Train a multi-class text classification model on a newly generated dataset of web pages. The project involves the creation of a complete ML pipeline that would process both the text of the web page itself and the metadata around it to predict accurately the category of the document. NLP techniques and standard machine learning methods are the key parts of the project which also involves a fair amount of both feature engineering and text cleaning. One objective of the project is also to judge the quality of the new data set and the importance of a bigger data set in the accuracy of the prediction.
Step by Step Report
Three main steps are composing this 5 weeks project:
- Data Understanding and Preprocessing
- The data is composed of the text of a web page from Outbrain’s traffic and its metadata (title, url, extracted entities, …), the labels are the best(s) corresponding category(ies).
- The text cleaning is a crucial part of the pipeline and this is why we tested different type and combination of cleaning method (classic cleaning, lower case, stopwords removal, entities tagging, lemming/stemming but also removal of redundant sentences over the documents).
- The feature engineering was also pretty interesting involving different types of features:
- Entities based features
- URL based features
- LDA Modelling
- TF IDF features on title and content
2. Modelling and Prediction
- Model Choice: The best performing model were (as usual in NLP) SVM, Logistic Regression and Naive Bayes. With a need for normalization between the different type of features.
- Cross Validation: With 5 folds on the new data set to evaluate accuracy and precision on the different classes.
3. Result Analysis
- Comparison of the Classification Report (109 classes.)
- Head to Head comparison of the results to the model in production.
One of the challenging aspects of this project relies on the dataset itself and on the evaluation process. Since it is a new data set my job was at the same time to try and use it to get the best lift and evaluate its quality. In this condition, it has hard to discern to what extent an improvement in the accuracy of prediction is imputable to the new dataset or to the new modelling method. Another challenging part was on the data cleaning since our data comes directly from web pages, its quality isn’t always the same depending on the publishers for instance. This can introduce a bias in the way we classify which we want to avoid.

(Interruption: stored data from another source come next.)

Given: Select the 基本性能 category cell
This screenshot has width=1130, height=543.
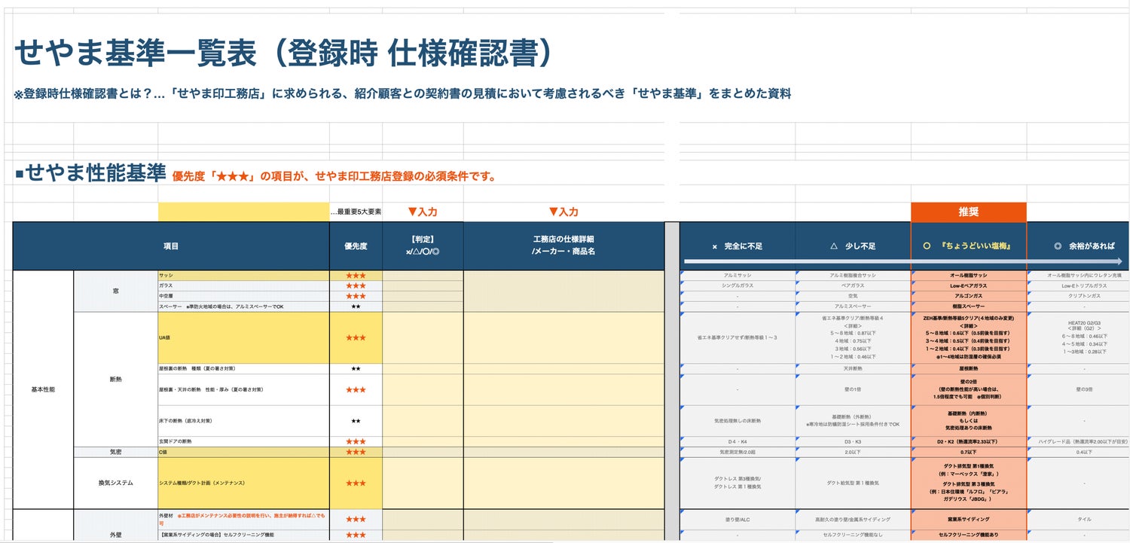Looking at the screenshot, I should click(x=43, y=389).
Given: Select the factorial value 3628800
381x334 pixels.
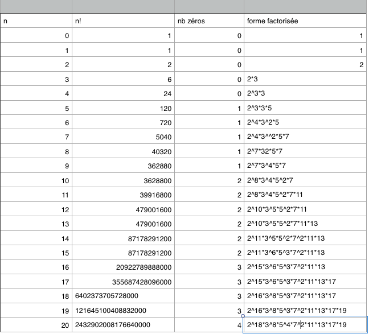Looking at the screenshot, I should point(123,180).
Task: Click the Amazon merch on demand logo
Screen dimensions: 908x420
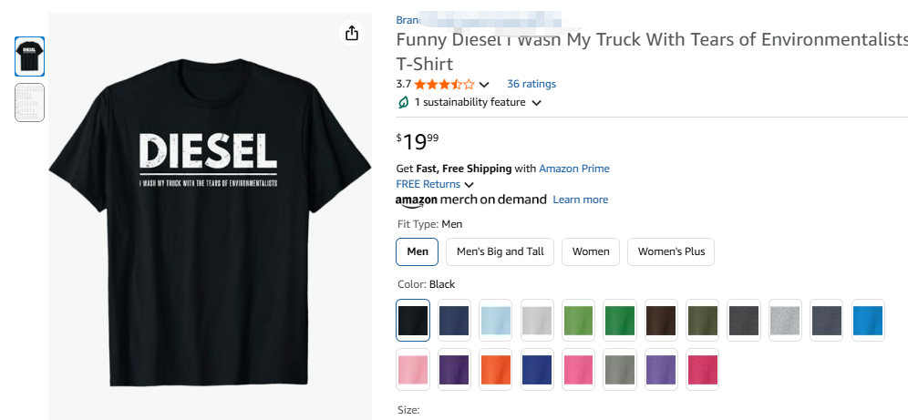Action: [470, 200]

Achievements (according to KPIs)
- Creation and training of new models such as SVM (Linear), Random Forest, Logistic Regression and Naive Bayes on the new dataset:
→ The best performing model is a Linear SVM trained on TF IDF features giving a small lift in accuracy in cross validation and a bigger one in head to head comparison.
- Evaluating the quality of the dataset:
→ The new dataset enables to have better result and a fair amount of the accuracy lift on the head to head comparison is imputable to this new data.
→ Even more data should continue improving the accuracy of the models.
- Try deep learning model as well as embeddings.
- Further feature engineering.
- Leverage the Head to Head comparison results and maybe try stacking or some kind of ensemble method.
- Put model into production.